Vorliegender Text:
───

BVT-Direktor Peter Gridling: "Österreich ist eine Insel der Seligen"

BVT-Chef Peter Gridling:"Österreich hat eine Kriminalitätsrate, die in den letzten Jahren leicht gesunken ist." | Foto: Arnold Burghardt
4Bilder
  • BVT-Chef Peter Gridling:"Österreich hat eine Kriminalitätsrate, die in den letzten Jahren leicht gesunken ist."
  • Foto: Arnold Burghardt
  • hochgeladen von Hermine Kramer

ÖSTERREICH. Online-Redakteurin Sabine Miesgang und RMA-Chefredakteur Wolfgang Unterhuber sprachen mit BVT-Chef Peter Gridling über Terrorgefahr sowie die rechts- und linksradikale Szene.

Können Sie bei Ihrem Job gut schlafen?
PETER GRIDLING: Ja. Aber es ist sicherlich ein Job, der einen 24 Stunden am Tag beschäftigt. Und das sieben Tage die Woche. Man sieht Nachrichten mit anderen Augen, weil man einen anderen Hintergrund hat.

Wie sicher ist Österreich?
Österreich ist noch immer eine Insel der Seligen. Wir haben eine Kriminalitätsrate, die in den letzten Jahren leicht gesunken ist.

Viele Menschen empfinden aber nicht so.
Weil diese Fakten natürlich nicht das subjektive Sicherheitsempfinden der Bürger widerspiegeln. Denn das hängt davon ab, in welcher Gegend man wohnt, ob diese Gegend von Kriminalität betroffen ist und ob es im eigenen Umfeld Personen gibt, die Opfer von Kriminalität geworden sind.

Wie groß ist die Gefahr eines islamistischen Terroranschlags in Österreich?
Diese Gefahr ist leider eine reale. Über 240 Personen aus Österreich haben ihren Weg in den islamistischen Dschihad gesucht oder wollten ihn suchen. Wir haben 40 Personen, die in diesem Konflikt getötet wurden. 33 Personen haben wir an der Ausreise gehindert und 72 Personen sind als Rückkehrer wieder nach Österreich gekommen. Diese Personen sind unterschiedlich zu bewerten.

Inwiefern?
Weil die Menschen dort unterschiedliche Erfahrungen gemacht haben. Einerseits sind das Personen, die dort Kampferfahrung gesammelt haben und bei denen möglicherweise Gewaltanwendung zum Überleben gehört. Andere sind zurückgekehrt und sagen: „Das war mir jetzt eigentlich zu viel. Deswegen bin ich nicht hingegangen."

───

Bereitgestelltes Material:
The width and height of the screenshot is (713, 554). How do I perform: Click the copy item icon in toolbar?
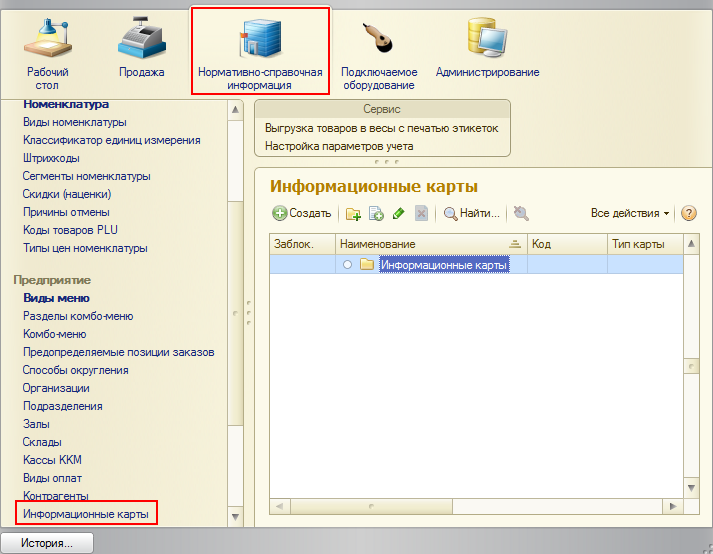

───

Kurze Aufgabe 1: Entscheiden Sie, ob die folgenden Aussagen mit dem Interview mit Peter Gridling übereinstimmen: (a) Die Kriminalitätsrate in Österreich ist in den letzten Jahren leicht gestiegen. (b) 33 Personen wurden an der Ausreise gehindert. (c) In dem Konflikt wurden 72 Personen aus Österreich getötet. Beantworten Sie jede Aussage mit Ja oder Nein und belegen Sie Ihre Antwort mit einem wörtlichen Zitat aus dem Interview.
Kurze Aufgabe 2: Führen Sie das Interview mit Peter Gridling im Anschluss an seinen letzten Satz fort.

Lösung 1:
(a) Nein: „Wir haben eine Kriminalitätsrate, die in den letzten Jahren leicht gesunken ist."
(b) Ja: „33 Personen haben wir an der Ausreise gehindert"
(c) Nein: „Wir haben 40 Personen, die in diesem Konflikt getötet wurden."

Lösung 2:
Wie gefährlich sind die Heimkehrer also?
Die Gefahr, die von Heimkehrern ausgeht, ist von den Sicherheitsbehörden wirklich schwierig zu bewerten. Denn wenn sie aus den Konfliktzonen zurückkehren, dann gibt es dort vorher auch Absprachen und eine Vorbereitung, welche Geschichte man sich für die Behörden zurechtlegt. Da ist es für die Sicherheitsbehörden schwierig zu beurteilen: Was ist vorgeschoben und was ist echte Motivation.

Werden diese Personen beobachtet?
Nach Möglichkeit ja, aber das ist eine schwierige rechtliche Position. Die Polizei kann nur aufgrund der Gesetze tätig werden und wenn wir die konkrete Gefahr, die von so einer Person ausgeht, nicht klar beschreiben können, dann dürfen wir sie nicht beobachten.

Diese Leute gehen aber zu einer terroristischen Organisation.
Wenn wir konkrete Hinweise haben, dass eine Person Österreich verlassen will, mit der Idee, sich dem IS anzuschließen, dann haben wir mittlerweile auch eine bessere Handhabe. Denn es gibt ein Urteil vom Obersten Gerichtshof (OGH), das sagt: Selbst die Reise dorthin mit dem Zweck, sich anzuschließen, ist eine Unterstützung einer terroristischen Gruppierung und fällt unter das Strafrecht. Diese Entscheidung aus dem OGH erleichtert uns die Arbeit deutlich.

"Die überwiegende Mehrheit der Muslime in Österreich hat mit diesen islamistischen Ideen nichts am Hut."

Kooperieren die islamischen Vereine in Österreich mit Ihnen?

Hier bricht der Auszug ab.